Jellyfish are common inhabitants of the world’s oceans, typically drifting through marine environments. However, they are frequently found washed ashore on beaches. This raises questions about why these creatures end up out of water and what happens to them once stranded.
Oceanic Forces
Jellyfish are passive drifters, largely at the mercy of the ocean’s physical movements. Their primary propulsion methods, like contracting their bell-shaped bodies or using cilia, offer weak resistance against strong water flow. Consequently, oceanic forces such as strong tides, powerful ocean currents, and prevailing winds play a primary role in pushing them toward coastlines. Incoming flood tides can carry jellyfish closer to shore, and coastal currents can sweep them into shallow areas or coves, making escape difficult.
Specific types, like the “by-the-wind sailor” (Velella velella), possess a rigid, sail-like structure that protrudes above the water, enabling them to be propelled by wind. This adaptation aids their widespread distribution but also makes them susceptible to onshore winds that can blow entire colonies onto beaches. Storms and rough weather also contribute, as powerful waves and turbulent waters disorient jellyfish, pushing them onto the shoreline.

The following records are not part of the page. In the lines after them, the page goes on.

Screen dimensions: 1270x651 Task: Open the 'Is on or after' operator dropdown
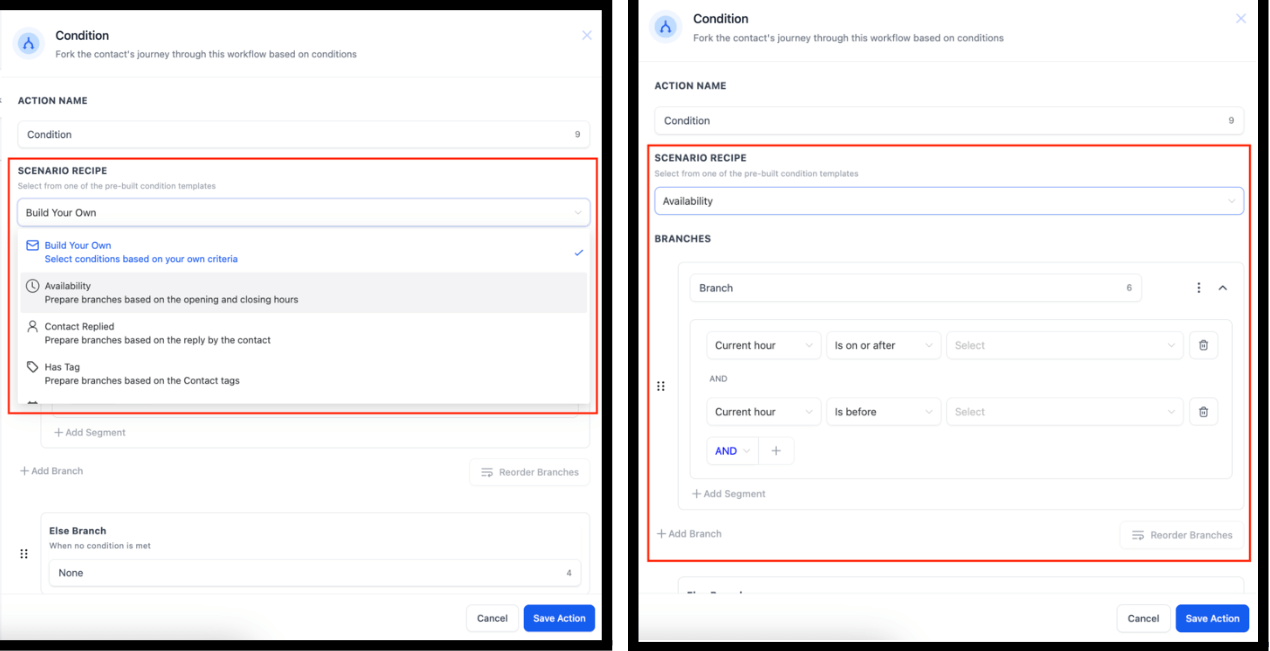point(883,345)
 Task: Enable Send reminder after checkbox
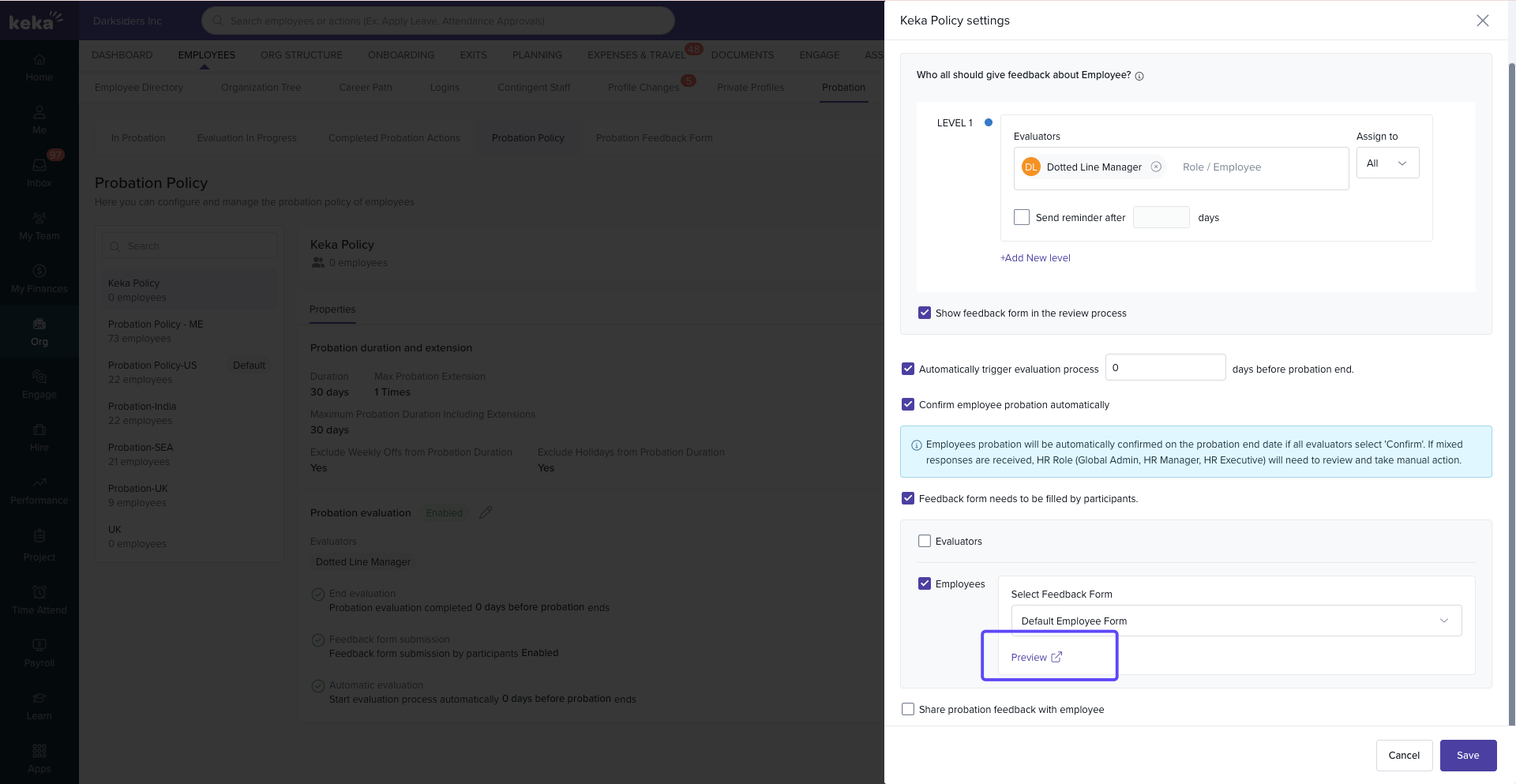[x=1022, y=217]
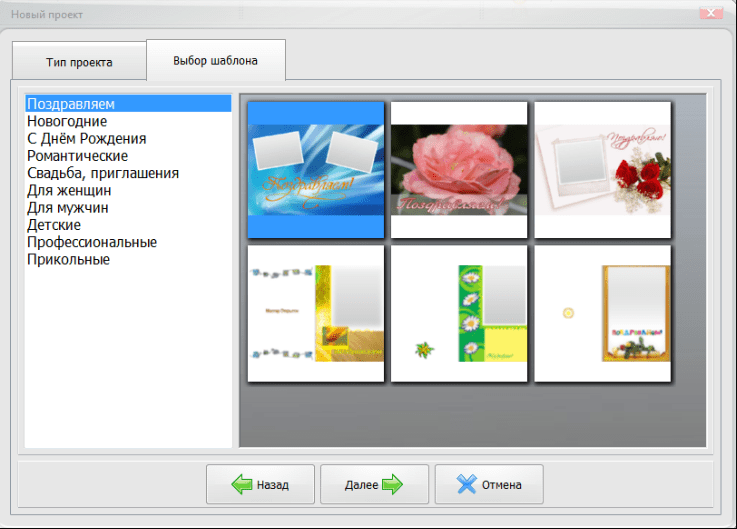This screenshot has width=737, height=529.
Task: Click the blue X cancel icon
Action: coord(465,485)
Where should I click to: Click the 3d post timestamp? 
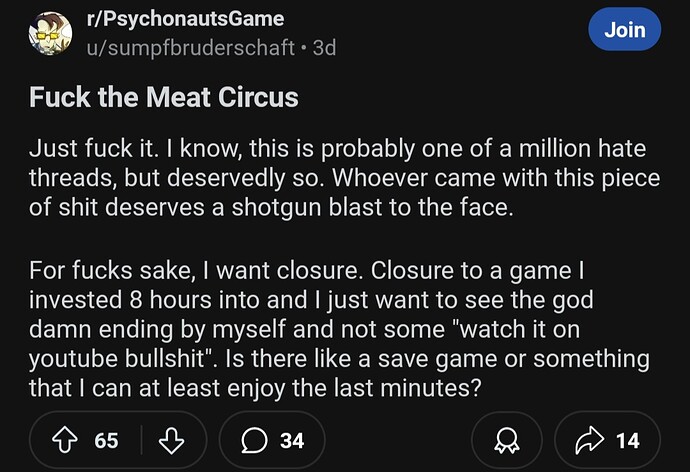pyautogui.click(x=324, y=47)
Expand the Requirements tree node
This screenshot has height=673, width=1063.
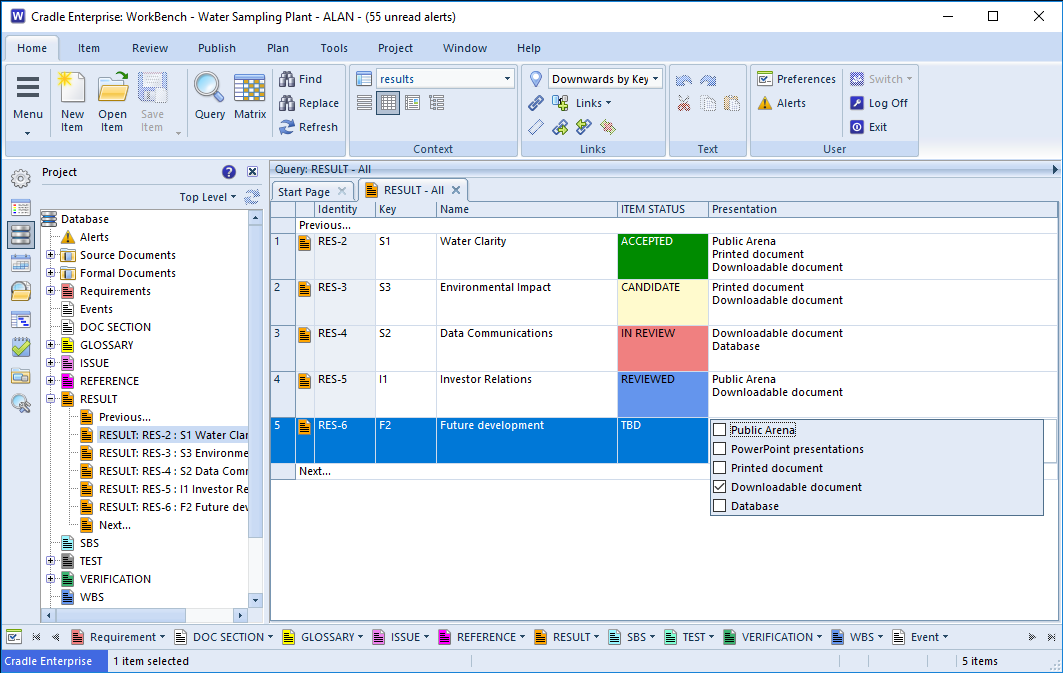[x=51, y=291]
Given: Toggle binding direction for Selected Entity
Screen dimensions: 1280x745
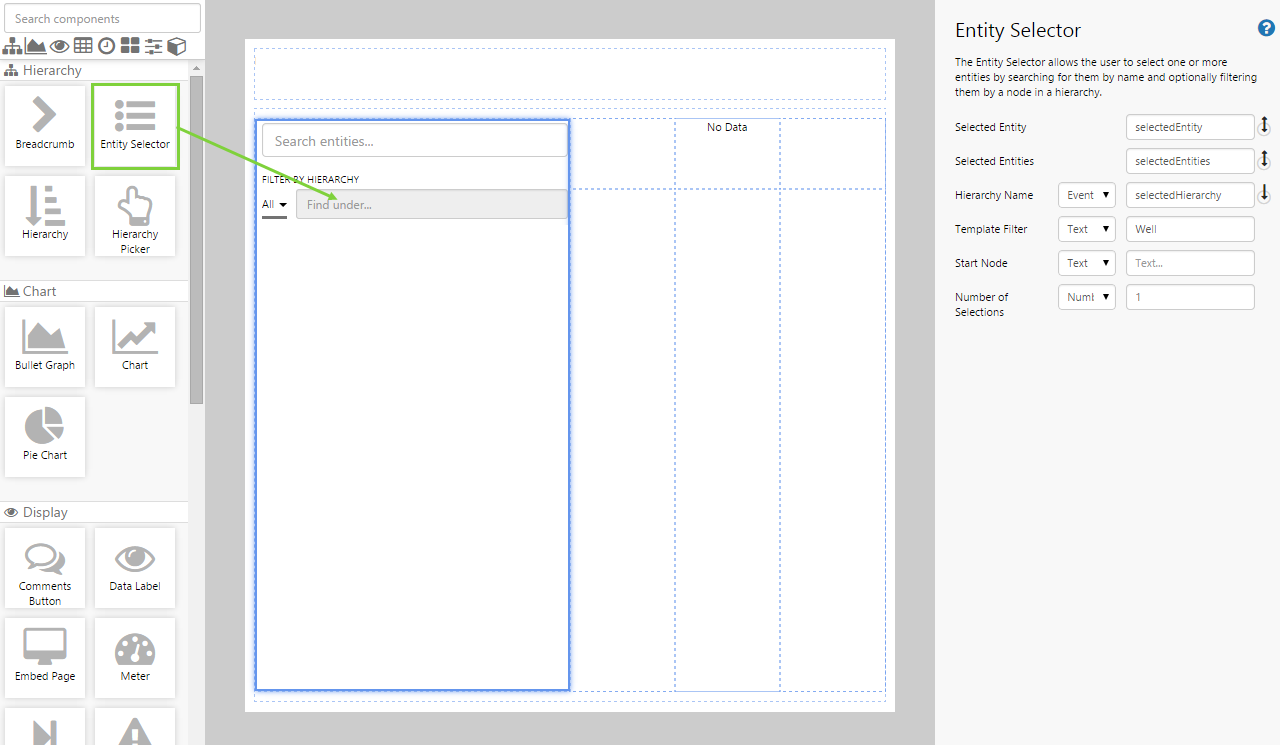Looking at the screenshot, I should [x=1264, y=126].

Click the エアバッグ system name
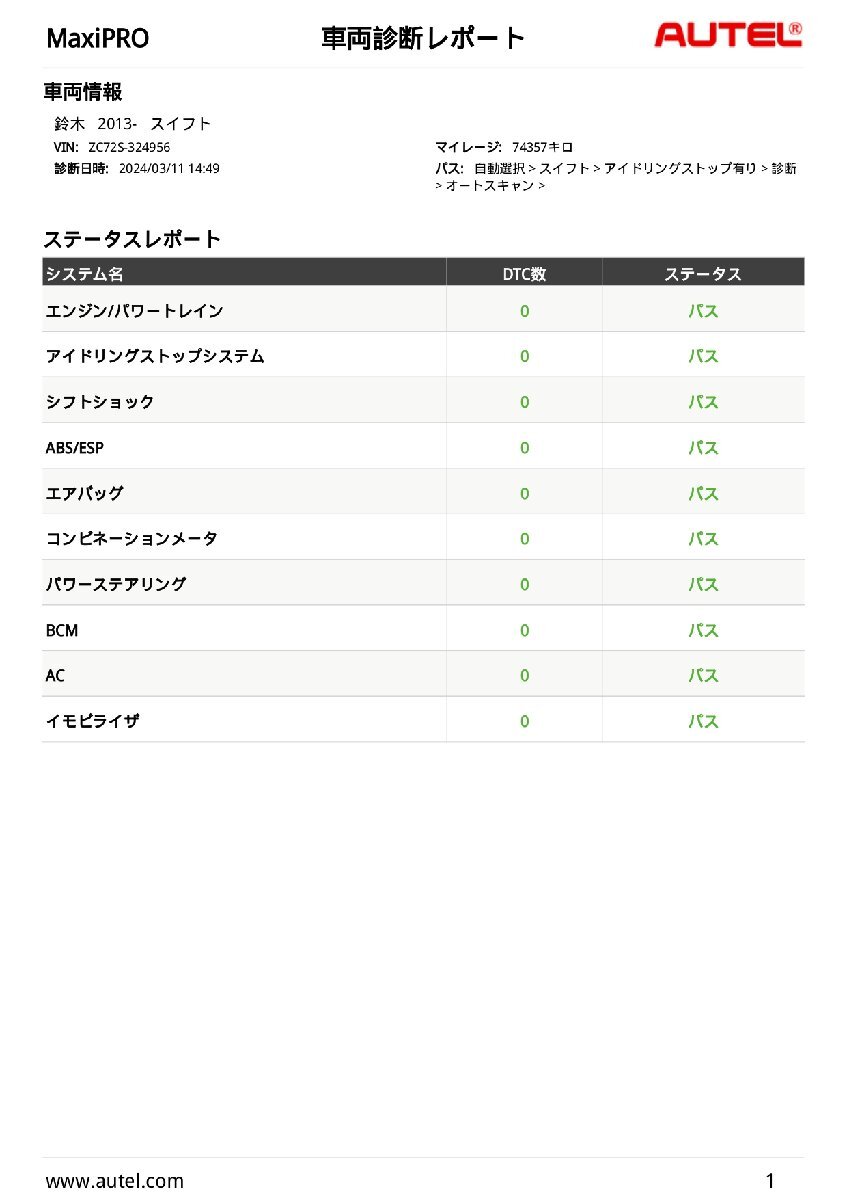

Biological and Environmental Factors
Beyond direct oceanic forces, biological and environmental factors contribute to jellyfish strandings. Jellyfish have relatively short lifespans, and as they reach the end of their natural life cycle, they become more susceptible to washing ashore. This can lead to large numbers of individuals weakening and being carried by currents to the coast.
Mass aggregations, known as “blooms,” also increase the likelihood of strandings. These population explosions can occur naturally, but changes in water conditions often influence their development and eventual collapse. For example, warmer sea temperatures can promote jellyfish blooms, and marine heatwaves have been linked to large stranding events. Conversely, jellyfish, being cold-blooded, can lose mobility if water temperatures fall below their optimal range.
Changes in water chemistry, such as shifts in salinity, can also contribute to the collapse of these blooms, leading to die-offs and subsequent strandings. The decomposition of large jellyfish blooms can lead to localized oxygen depletion in the water, creating conditions unfavorable for marine life and causing more jellyfish to wash ashore. Human activities, including pollution and overfishing of jellyfish predators, can contribute to increased bloom frequency and size, thereby increasing stranding events.
The Fate of Stranded Jellyfish
Once jellyfish are washed ashore, their survival time is limited. Composed of approximately 95% water, they rapidly dehydrate and die due to exposure to air and sun. Lacking gills or lungs, they cannot extract oxygen from the air once out of seawater, leading to their demise within hours.
Even when dead, stranded jellyfish can still deliver a sting. Their stinging cells, called nematocysts, are venom-filled capsules that can discharge independently of the organism’s life signs. These cells can remain active for days or even weeks if the tentacles remain damp. Therefore, it is important to avoid touching any jellyfish found on the beach.
Following their death, stranded jellyfish decompose, returning nutrients to the coastal ecosystem. Bacteria and other microorganisms play a role in breaking down their organic matter, recycling carbon and other nutrients back into the food web. While this decomposition is a natural process, large stranding events can lead to localized impacts, such as temporary shifts in oxygen levels and nutrient concentrations in the immediate vicinity of the decaying biomass.